The assessment process includes a wide range of activities. Some are like school such as reading, writing, and math, and some tasks present more like games such as working with blocks, puzzles, and looking at pictures. There will also be conversations about what the child enjoys doing and what they find challenging.

It is important that the child understand that this process is to. learn more about how they learn and is not about finding what is “wrong” or “different” about them. Having the child accept the process and be willing to cooperate will make the assessment easier for all parties involved.

Helping the anxious or resistant child: 

To ensure the assessment will be successful, it is important that the child try their best and give good effort. If the child is resistant or unwilling to complete tasks it can be challenging to produce valid results. Their full participation is key!

However, it is common that the child will be unsure about the process if they do not see how it will benefit them, think it will be hard or scary, and/or if they think the assessment is to find out what is wrong with them.
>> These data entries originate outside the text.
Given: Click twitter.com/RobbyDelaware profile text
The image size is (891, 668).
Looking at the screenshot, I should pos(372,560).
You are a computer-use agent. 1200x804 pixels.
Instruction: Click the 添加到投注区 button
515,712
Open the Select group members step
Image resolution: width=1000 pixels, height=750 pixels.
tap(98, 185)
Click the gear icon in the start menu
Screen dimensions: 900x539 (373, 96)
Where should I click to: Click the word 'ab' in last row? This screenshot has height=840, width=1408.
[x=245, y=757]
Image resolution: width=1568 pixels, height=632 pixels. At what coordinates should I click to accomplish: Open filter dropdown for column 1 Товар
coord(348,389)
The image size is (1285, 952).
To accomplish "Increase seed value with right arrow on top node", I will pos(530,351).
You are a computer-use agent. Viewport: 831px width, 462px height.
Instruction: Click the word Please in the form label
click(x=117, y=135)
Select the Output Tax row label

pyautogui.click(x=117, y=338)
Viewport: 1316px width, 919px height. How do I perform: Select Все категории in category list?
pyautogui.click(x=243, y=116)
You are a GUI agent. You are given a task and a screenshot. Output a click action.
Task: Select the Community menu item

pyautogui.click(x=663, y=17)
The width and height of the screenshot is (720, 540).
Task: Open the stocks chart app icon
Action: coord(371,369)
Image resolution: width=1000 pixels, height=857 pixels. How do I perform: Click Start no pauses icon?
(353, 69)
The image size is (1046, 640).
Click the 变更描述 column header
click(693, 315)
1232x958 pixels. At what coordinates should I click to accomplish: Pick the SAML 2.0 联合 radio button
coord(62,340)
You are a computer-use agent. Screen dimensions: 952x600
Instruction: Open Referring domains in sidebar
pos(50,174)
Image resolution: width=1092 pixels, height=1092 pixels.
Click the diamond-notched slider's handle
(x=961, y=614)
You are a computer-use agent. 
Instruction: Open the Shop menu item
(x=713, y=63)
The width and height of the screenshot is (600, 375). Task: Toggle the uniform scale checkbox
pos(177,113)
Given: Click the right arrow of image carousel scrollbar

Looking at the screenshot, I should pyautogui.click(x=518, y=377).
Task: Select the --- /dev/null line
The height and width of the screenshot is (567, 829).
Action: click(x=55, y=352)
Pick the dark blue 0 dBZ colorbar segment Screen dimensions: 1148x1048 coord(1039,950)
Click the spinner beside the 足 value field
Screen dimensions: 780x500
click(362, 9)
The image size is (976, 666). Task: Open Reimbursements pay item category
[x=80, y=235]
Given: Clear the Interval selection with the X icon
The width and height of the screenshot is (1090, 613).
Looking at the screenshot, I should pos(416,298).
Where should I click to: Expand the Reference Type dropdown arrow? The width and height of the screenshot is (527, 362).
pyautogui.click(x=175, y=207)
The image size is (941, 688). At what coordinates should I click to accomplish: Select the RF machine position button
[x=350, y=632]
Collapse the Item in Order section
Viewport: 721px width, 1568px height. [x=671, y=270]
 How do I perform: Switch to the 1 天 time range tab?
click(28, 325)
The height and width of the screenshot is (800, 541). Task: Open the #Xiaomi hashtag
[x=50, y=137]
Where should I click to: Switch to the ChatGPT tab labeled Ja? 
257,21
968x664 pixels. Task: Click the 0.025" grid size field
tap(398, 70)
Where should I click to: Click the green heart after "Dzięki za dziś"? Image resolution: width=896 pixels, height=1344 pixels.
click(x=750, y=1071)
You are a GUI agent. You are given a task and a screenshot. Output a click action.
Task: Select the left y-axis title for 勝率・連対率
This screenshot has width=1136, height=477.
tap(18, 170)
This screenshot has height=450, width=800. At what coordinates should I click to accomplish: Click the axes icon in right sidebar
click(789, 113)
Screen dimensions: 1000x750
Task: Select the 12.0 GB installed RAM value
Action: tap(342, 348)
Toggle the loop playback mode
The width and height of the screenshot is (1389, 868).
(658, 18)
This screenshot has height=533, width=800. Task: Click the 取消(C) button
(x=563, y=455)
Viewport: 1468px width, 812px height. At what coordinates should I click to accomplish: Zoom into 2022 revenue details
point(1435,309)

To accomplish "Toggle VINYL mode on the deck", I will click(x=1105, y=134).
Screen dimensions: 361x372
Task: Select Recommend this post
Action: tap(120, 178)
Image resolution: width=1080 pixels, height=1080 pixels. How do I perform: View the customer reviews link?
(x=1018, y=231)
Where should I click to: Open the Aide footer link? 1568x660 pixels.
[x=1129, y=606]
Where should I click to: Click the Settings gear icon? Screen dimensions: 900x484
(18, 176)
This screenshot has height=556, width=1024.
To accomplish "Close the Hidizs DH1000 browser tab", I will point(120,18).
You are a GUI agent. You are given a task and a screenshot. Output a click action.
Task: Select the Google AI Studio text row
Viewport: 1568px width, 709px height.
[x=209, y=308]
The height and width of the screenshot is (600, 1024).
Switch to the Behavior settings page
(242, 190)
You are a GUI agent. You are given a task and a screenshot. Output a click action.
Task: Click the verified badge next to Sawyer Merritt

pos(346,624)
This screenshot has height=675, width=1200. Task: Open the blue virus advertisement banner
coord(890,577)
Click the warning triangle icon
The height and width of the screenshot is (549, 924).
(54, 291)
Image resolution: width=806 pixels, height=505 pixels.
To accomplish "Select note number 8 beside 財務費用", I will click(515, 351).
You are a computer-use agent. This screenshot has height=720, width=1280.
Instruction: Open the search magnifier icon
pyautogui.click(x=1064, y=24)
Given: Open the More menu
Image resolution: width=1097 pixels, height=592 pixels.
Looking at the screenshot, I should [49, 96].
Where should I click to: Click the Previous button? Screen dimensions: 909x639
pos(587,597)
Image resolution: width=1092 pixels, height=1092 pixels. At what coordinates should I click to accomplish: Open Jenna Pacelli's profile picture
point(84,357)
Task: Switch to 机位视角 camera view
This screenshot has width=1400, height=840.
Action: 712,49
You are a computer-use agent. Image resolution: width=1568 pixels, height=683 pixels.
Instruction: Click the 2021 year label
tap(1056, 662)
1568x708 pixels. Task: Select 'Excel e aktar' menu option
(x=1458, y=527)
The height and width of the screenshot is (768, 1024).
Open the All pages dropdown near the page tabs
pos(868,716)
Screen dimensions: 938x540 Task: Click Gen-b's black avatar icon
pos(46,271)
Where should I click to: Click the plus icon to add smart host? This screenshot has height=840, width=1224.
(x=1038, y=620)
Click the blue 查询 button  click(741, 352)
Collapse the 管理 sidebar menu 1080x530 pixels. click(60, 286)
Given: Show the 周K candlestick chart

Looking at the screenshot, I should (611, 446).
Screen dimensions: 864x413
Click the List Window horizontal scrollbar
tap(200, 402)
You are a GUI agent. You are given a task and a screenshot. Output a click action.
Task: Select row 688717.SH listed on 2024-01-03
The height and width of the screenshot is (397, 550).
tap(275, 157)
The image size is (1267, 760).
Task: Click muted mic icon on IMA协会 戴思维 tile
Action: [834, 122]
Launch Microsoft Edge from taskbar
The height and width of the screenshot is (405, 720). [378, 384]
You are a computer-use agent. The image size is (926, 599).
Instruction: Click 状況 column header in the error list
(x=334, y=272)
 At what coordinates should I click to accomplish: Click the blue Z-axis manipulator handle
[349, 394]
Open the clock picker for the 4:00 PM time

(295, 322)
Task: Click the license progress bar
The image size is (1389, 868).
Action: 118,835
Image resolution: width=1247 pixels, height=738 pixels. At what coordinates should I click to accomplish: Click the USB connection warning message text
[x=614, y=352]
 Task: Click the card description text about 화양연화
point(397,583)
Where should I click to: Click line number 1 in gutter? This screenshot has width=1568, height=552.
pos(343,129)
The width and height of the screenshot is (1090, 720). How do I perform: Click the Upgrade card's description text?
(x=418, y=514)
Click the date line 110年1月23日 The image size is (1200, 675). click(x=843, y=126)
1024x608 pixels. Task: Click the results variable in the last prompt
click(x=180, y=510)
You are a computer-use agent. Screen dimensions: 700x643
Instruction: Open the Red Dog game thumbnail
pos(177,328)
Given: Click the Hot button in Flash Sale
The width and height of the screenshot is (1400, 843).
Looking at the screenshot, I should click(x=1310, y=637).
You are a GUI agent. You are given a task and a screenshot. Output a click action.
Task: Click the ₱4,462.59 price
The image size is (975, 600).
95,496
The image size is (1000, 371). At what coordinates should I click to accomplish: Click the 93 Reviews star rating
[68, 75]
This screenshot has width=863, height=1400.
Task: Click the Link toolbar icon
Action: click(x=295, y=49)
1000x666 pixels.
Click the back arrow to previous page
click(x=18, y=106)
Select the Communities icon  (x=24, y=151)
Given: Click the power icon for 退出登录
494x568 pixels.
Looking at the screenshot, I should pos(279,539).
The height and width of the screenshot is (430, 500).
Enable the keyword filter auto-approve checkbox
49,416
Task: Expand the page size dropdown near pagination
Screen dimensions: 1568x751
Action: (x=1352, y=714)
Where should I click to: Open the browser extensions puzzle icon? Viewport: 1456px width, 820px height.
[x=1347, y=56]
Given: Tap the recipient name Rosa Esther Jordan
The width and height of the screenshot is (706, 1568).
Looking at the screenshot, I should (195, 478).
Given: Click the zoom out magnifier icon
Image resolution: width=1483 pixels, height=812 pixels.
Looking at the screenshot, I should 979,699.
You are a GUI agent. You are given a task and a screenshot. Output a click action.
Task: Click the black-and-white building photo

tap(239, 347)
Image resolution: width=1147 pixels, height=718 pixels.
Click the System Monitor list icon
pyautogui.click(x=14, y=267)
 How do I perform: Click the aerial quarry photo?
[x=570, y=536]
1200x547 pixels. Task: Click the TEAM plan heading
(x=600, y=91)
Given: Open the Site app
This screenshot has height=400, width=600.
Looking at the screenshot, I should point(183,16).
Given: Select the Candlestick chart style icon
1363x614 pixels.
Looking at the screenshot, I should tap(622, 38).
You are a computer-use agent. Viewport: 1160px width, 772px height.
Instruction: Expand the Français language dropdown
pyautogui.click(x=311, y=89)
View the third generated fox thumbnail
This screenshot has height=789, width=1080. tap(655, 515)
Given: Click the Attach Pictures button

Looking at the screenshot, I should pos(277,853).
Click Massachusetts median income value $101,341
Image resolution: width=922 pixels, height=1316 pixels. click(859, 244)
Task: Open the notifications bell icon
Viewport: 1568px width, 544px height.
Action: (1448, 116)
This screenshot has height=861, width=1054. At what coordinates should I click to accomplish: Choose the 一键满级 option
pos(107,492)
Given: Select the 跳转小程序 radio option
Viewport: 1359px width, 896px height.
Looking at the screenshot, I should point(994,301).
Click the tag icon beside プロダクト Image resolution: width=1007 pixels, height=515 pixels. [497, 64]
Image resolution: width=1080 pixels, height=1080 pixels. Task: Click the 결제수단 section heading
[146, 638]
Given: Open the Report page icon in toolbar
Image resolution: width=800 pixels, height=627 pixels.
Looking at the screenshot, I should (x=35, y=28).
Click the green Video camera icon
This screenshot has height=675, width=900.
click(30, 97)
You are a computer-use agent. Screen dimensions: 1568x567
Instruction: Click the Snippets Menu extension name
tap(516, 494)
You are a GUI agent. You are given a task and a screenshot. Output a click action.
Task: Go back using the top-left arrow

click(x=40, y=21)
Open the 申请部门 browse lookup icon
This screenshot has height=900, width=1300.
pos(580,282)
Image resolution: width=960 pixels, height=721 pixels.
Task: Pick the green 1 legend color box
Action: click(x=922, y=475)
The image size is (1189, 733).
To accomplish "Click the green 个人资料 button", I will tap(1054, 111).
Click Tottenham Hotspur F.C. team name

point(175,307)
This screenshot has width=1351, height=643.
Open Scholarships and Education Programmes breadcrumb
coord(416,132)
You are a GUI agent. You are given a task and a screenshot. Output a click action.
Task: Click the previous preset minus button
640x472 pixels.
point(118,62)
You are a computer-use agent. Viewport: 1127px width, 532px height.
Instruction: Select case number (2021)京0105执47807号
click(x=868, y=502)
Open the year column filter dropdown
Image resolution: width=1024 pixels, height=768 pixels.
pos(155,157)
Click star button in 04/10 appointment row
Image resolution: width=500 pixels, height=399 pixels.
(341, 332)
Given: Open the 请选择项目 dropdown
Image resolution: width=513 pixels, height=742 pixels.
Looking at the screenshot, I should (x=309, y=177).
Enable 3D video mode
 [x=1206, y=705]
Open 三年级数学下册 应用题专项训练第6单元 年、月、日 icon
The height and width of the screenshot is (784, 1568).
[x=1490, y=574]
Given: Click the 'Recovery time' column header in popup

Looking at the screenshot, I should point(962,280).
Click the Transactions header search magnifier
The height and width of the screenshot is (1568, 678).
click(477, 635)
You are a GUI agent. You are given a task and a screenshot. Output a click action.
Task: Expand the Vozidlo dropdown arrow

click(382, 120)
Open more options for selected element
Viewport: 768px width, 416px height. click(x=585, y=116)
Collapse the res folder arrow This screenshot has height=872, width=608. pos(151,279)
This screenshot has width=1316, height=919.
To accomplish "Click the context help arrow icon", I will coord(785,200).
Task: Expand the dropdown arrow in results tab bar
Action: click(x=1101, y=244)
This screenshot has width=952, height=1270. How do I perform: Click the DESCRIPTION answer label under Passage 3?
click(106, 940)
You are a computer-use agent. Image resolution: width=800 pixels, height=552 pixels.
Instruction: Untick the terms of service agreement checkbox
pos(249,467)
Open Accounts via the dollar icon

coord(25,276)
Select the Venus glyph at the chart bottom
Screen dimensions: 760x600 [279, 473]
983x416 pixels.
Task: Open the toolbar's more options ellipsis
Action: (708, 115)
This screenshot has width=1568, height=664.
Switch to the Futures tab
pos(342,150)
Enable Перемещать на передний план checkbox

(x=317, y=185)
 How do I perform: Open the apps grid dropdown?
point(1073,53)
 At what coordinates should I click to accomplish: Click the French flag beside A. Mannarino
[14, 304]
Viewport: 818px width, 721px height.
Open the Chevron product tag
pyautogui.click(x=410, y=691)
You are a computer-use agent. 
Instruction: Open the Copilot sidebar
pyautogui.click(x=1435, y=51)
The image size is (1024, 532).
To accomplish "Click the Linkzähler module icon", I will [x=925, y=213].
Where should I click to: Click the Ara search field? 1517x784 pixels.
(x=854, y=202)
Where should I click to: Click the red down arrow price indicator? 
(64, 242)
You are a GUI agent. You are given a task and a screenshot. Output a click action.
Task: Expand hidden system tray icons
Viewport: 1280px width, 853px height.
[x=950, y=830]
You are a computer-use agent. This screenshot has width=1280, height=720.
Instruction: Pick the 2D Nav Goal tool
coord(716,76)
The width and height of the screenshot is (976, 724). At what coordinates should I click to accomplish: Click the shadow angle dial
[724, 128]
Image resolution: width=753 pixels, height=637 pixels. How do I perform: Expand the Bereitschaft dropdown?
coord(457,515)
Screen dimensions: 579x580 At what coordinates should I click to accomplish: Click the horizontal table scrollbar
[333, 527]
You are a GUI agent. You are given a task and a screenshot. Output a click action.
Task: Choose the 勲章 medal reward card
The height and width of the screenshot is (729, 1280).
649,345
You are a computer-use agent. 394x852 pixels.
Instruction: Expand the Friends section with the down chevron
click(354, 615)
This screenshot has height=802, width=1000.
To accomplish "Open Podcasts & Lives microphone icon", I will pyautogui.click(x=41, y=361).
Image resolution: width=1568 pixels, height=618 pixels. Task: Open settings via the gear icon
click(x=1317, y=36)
Here are some tips to help your child “buy” into the process:

  • Avoid using the word “test” and instead say activities or tasks
  • Dial down the seriousness of the assessment by explaining it in a way that makes it clear that there is nothing wrong with them, they are not in trouble, and that this process is to help everyone (parents, teachers, and themselves!) learn more about how the child learns. Try also having the conversation in a less serious setting (e.g., on a walk, in the car, over ice cream etc.)
  • Explain that while some activities may be hard or boring, there will be such a wide variety of activities that there will also be activities that they find easy and even fun!
  • Use the child’s words to explain why you considering the assessment. For example, if they complain about school (e.g., it is hard or boring, their teacher is mean, they have too much homework, they don’t like school, etc) reframe this process as trying to help solve those problems and change it so they don’t always feel that way about school
  • Set up the environment around the assessment to make the experience more pleasurable. Make a special breakfast before testing, go to dinner after, give them a small gift upon completion for all their hard work etc.